‘Cowboy Bebop’: Early Reviews of the Live-Action Series Are Predictably Negative — Are Anime Comparisons to Blame?

Netflix’s live-action Cowboy Bebop begins streaming on Nov. 19, and early reviews are already rolling in for the new series. Unfortunately, they don’t paint a positive picture of the adaptation. In fact, many of them emphasize its shortcomings in comparison to the original anime. And that’s often the case with live-action takes on animated stories. So, what are fans saying about the upcoming Netflix show? And will newcomers enjoy it more than longtime fans?

Early ‘Cowboy Bebop’ reviews land it a rotten score

Vicious and Spike Spiegel fight in front of a stain-glass window in Netflix's live-action 'Cowboy Bebop' series, which is getting negative early reviews.
Alex Hassell and John Cho in ‘Cowboy Bebop’ | Geoffrey Short/Netflix

While some early reviews of Netflix’s Cowboy Bebop praise the new iteration, many of them highlight issues with the series overall. In fact, the show landed a rotten score on Rotten Tomatoes, falling at 41 percent on the Tomatometer. Audience ratings won’t file in until the official release date, but that doesn’t bode well for the adaptation.

Following negative comments when the social media embargo on the series lifted, such feedback didn’t come as a massive surprise. But what exactly did viewers find wrong with the upcoming series? According to some of them, Netflix’s take on the anime failed to capture much of what made the original story special.

Reviews are calling Netflix’s adaptation ‘mediocre’ and ‘soulless’

Among the negative reviews for Netflix’s Cowboy Bebop, one thought seemed to prevail: the series’ shortcomings don’t have much to do with its cast. Many viewers cited the performances as the best aspect of the new series, with John Cho’s take on Spike Spiegel being praised repeatedly.
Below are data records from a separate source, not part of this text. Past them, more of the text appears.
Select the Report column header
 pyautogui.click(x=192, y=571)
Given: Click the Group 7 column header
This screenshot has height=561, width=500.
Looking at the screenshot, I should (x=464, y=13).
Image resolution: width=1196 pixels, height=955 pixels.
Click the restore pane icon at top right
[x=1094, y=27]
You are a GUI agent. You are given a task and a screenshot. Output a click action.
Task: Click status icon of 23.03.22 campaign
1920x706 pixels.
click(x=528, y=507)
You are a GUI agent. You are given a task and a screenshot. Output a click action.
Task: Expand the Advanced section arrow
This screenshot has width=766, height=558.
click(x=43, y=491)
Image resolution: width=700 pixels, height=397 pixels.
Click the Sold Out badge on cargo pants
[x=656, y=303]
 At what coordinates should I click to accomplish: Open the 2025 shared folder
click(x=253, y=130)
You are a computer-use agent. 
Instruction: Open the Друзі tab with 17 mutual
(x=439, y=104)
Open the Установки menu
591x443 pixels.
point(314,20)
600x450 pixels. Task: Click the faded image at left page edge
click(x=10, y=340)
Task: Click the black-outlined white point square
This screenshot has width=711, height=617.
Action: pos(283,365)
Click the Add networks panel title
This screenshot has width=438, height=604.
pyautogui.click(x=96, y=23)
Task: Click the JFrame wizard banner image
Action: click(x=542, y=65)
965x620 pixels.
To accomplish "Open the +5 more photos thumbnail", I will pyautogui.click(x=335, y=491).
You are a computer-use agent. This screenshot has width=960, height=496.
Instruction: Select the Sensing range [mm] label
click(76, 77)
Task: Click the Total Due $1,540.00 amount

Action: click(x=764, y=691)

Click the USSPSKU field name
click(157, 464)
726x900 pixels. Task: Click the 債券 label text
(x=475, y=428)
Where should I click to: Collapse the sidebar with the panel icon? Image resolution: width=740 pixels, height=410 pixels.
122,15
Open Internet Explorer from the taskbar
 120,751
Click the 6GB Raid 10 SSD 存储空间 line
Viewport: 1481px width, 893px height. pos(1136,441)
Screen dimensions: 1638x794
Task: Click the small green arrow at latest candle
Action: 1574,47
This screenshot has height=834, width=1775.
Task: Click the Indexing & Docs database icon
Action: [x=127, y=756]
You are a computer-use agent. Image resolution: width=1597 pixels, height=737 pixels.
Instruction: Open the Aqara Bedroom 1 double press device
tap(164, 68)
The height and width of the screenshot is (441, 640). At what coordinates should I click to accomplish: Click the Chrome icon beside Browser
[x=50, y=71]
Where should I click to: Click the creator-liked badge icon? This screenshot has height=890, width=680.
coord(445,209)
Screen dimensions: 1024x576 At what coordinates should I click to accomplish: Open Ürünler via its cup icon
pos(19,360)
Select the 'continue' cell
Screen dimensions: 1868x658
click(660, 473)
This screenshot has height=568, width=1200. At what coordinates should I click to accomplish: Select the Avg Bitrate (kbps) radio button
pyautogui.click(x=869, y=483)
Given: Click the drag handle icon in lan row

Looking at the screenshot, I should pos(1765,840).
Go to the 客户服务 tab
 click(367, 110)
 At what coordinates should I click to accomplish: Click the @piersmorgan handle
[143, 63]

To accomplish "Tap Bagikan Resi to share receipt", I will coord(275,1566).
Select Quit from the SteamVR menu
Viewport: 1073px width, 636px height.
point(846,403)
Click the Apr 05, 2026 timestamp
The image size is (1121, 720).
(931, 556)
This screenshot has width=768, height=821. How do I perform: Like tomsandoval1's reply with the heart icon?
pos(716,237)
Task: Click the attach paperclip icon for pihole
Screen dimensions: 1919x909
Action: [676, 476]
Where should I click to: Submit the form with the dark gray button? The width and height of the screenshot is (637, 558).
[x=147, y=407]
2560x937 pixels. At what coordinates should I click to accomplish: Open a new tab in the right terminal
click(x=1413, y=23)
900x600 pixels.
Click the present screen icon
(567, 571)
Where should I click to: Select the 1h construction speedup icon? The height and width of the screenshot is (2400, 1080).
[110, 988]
But as it turns out, a series needs more than solid acting to win fans’ hearts. And those who loved the anime felt much was missing from this adaptation. Rafael Motamayor at Collider called the show “soulless” and “colorless,” making it clear that it didn’t live up to the source material. Meanwhile, EJ Moreno at Flickering Myth summarized many other reviewers feelings, calling it “another mediocre live-action anime.”

Those sentiments were present across the board, and even some of the positive reviews admitted the show was so-so. That’s not to say there weren’t a few critics impressed by the adaptation. Several even felt their colleagues were overly harsh when it came to anime comparisons. So, is the anime what’s bringing this version of Cowboy Bebop down?

Are anime comparisons dragging ‘Cowboy Bebop’ down?


The Opening Credits for Netflix’s ‘Cowboy Bebop’ Draw Straight From the Anime

One thing to note about the early reviews for Cowboy Bebop is that many claim it doesn’t live up to the original. And although comparisons between the anime and the live-action series are bound to happen, such comments do beg the question of whether or not this show will appeal to newcomers. It’s hard to say whether or not it stands on its own after seeing the original. However, audiences could very well enjoy this as its own science-fiction series.

And John Cho cited concerns about anime comparisons during a recent interview, already raising alarms that dedicated fans might not enjoy Netflix’s Cowboy Bebop. It’s a fair point, especially knowing how adaptations are treated when they aren’t 100-percent true to the source material. Only time will tell if that’s truly the problem.

Netflix’s Cowboy Bebop premieres on Nov. 19, 2021.